Review: Trader’s Tales

Since most of the people I know plan to spend today sitting at home recovering from a turkey coma, I have a whole series, not just a book, to recommend for reading in between naps today. What, you can’t binge-read a half-dozen books on your day off? I, um, I’m not going to admit anything…

quarter shareNathan Lowell’s Trader’s Tales series is my favorite kind of space opera. A look at a universe where the working man starts on the bottom rung and gradually goes up, with lots of elbow grease along the way. The nuts and bolts – quite literally – of what could happen when humanity spans the stars. When we first meet the unlikely hero, in Quarter Share he’s still a teenager reeling from the sudden death of his only parent, and desperately in need of a job. He’s willing to do anything, and to work hard at that job because what will become of him should he fail?

I suspect most if not all my readers know that feeling. Work, or die. The improbably-named Ishmael starts out working in the kitchen, but he’s gotten lucky, and shipped out on a trader where the crew is interested in one another, and in helping the young quarter shares like Ish and his friend Pip to learn and grow. Pip is quite the character, with schemes aplenty, and Ishmael provides him with a steadying hand which actually make the schemes begin to work… and the story takes off following the boys as they begin trading on their own, slowly drawing the rest of the crew into some private ventures.

I’m reviewing a whole series, which is hard without spoilers, but I think I can safely explain that the premise behind the books is that the shares relate to the amount of money the crew makes – if the trading goes well, the crew gets a certain percentage, or share, of the profits. So Ishmael, who doesn’t want to risk ever being unemployed again, decides he’s going to study and test for all the types of crew there are, from Engineering to Messman to Cargo… he’s working for Full Share, and no matter where he is, he can find a job in one thing or another. By the time his captain sends him to the Academy to become a captain, he’s gotten all four ratings.

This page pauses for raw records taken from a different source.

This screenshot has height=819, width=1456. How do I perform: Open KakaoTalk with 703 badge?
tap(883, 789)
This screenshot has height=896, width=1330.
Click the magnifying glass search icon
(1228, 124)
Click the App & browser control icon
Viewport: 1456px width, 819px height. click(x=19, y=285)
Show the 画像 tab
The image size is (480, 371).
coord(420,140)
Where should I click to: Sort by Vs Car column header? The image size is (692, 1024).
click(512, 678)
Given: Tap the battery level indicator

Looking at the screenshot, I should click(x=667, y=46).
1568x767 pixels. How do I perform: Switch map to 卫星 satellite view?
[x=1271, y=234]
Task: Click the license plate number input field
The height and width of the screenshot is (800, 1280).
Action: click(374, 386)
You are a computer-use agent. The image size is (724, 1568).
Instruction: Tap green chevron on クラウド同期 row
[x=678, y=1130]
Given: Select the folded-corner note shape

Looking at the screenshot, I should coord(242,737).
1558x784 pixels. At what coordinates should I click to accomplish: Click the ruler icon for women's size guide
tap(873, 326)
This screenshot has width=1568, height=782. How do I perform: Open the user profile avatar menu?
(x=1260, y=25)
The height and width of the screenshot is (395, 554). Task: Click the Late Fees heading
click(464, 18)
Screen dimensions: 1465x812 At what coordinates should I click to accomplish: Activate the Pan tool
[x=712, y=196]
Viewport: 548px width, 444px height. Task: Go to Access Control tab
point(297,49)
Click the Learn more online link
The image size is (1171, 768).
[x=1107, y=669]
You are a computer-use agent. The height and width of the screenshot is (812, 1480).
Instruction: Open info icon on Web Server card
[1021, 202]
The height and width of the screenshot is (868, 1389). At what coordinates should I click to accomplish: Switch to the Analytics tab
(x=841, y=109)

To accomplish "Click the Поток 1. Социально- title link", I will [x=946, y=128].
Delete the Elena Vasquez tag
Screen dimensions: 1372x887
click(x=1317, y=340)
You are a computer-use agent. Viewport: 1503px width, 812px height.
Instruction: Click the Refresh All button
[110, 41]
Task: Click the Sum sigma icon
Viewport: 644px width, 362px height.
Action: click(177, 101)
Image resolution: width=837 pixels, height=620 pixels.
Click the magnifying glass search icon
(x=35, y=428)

But the series isn’t all happy endings and smooth rides. Coming out of the Academy, Ishmael is given a near-impossible assignment for a lowly third mate. His focus changes from worry only about his own skin, to concern for the people working under him. He must protect the vulnerable, and he has no real power of his own. Double Share, at halfway through the series, really marks the transition from a boy to a man.

The last half of the series has a greater depth not only in the main character, but in reaching beyond the hull of whatever ship Ishmael happens to be on. For the first time in his life, the company who hires him, the politics they have to play, and then finally the galactic reach of the Deep Dark, come into play. Ishmael may only want to trade and captain, but he’s not always given the choice of keeping the simple life.

If you come to the end of Owner’s Share with a sigh, and are unwilling to lose track of this world, no worries: there’s a new series with the troublemakers Pip and Ish back together, older, wiser, and with a lot more money to wreak havoc on the galaxy!

I am looking forward to more from this author. I was pleasantly reminded of Ric Locke’s Temporary Duty, which I really ought to go back and re-read.